研究開発成果
※研究者の所属・肩書および参画企業等記載は課題採択または記事掲載時のものであり、現在とは異なる場合があります。
ものづくり・産業基盤
要素技術構築
電着工具向け高性能ダイヤモンド砥粒の開発
キーワード :  ダイヤモンド、砥粒、電着工具、ニッケルめっき、導電性、太陽電池
研究成果最適展開支援プログラム(A-STEP)  シーズ育成タイプ
研究開発課題名 電着ダイヤモンドワイヤ工具用高性能ダイヤモンド砥粒の開発(開発期間:平成27年12月〜平成30年3月)
プロジェクトリーダー所属機関 株式会社クリスタル光学 研究者 谷 泰弘(立命館大学)

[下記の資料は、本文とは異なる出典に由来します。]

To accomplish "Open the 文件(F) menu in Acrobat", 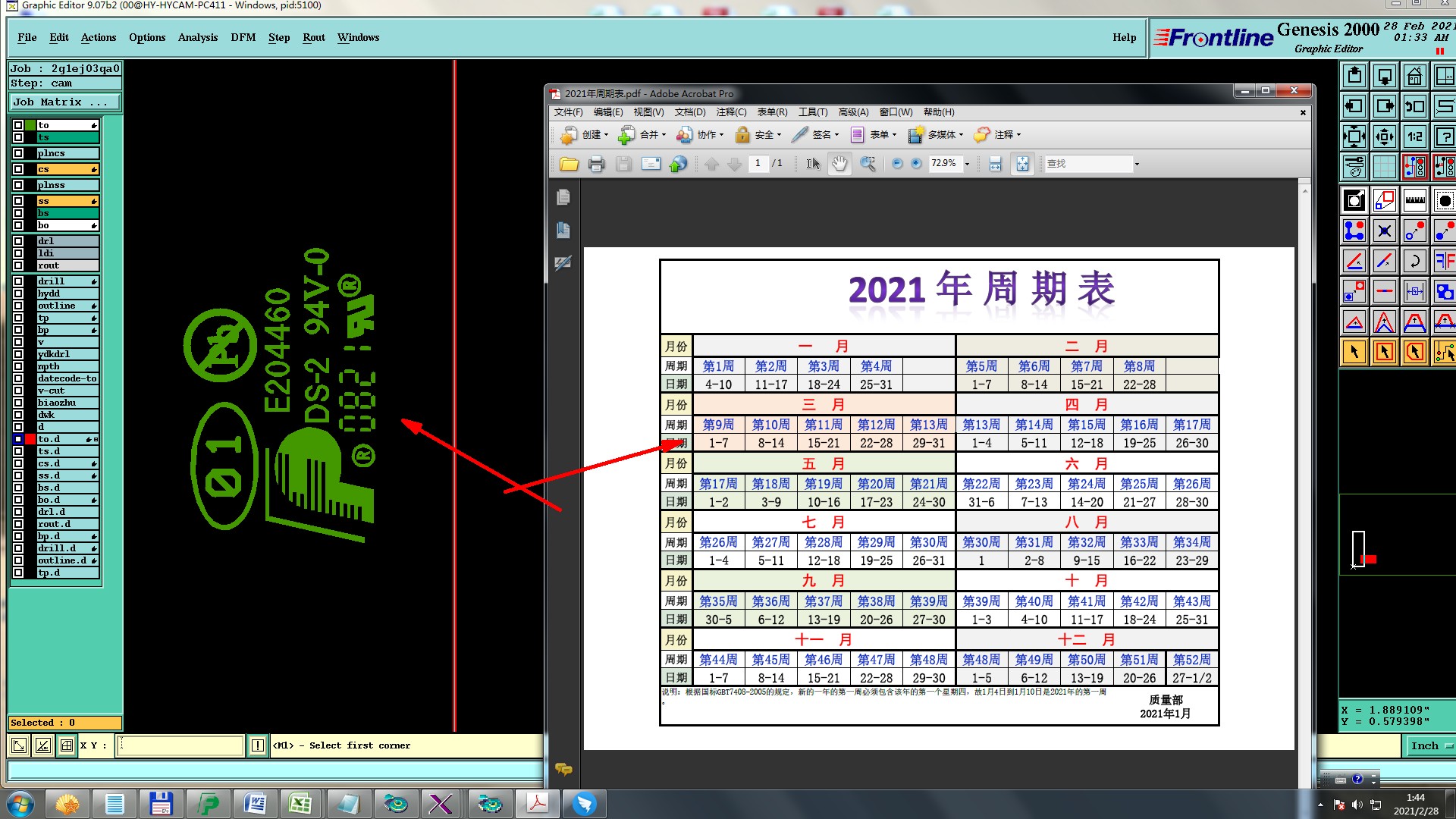I will pos(568,112).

太陽電池の製造に必要なダイヤモンドワイヤなど、電着工具の需要が近年拡大している。我々はこの原材料となるダイヤモンドに着目し、導電性の異なる二つの皮膜をもつ砥粒を開発した。電着工具は電気めっきで作られるが、高速製造を可能とするには、予め金属がコートされた砥粒が用いられる。一方、高導電性皮膜は砥粒の凝集を引き起こすデメリットもあるため、図1に示すように片側を高導電性、反対側を低導電性とすることでこの課題を克服することを試みた。図2は開発した砥粒のSEM観察・EDX分析結果であり、導電性の低いチタン皮膜の上に、導電性の高いTiCN皮膜がコートされている。この砥粒を用いて電着工具を製造したところ、高速製造と基材への高い付着力が確認され、同時に砥粒の凝集を抑制することができた。

成果説明画像

期待されるインパクト(効果、意義、市場規模、売り上げ予測)

これまでの工具開発において原材料である砥粒に着目した研究事例は少なく、今回開発した特性の異なる皮膜を組み合わせる概念は導電性以外にも応用可能であり、今後の電着工具を飛躍的に高める可能性を秘めている。日本の“ものづくり”が得意とする川上に近い開発であり、与えるインパクトも大きい。

開発者の声

シーズを開発した立命館大学 谷研究室、および表面処理の専門家であるアイテック株式会社と共同で開発を行うことで、単独では不可能な内容とスピード感をもって研究を進められた。今後、この技術を日本の“ものづくり力”の底上げにつなげられるよう、開発を継続していく。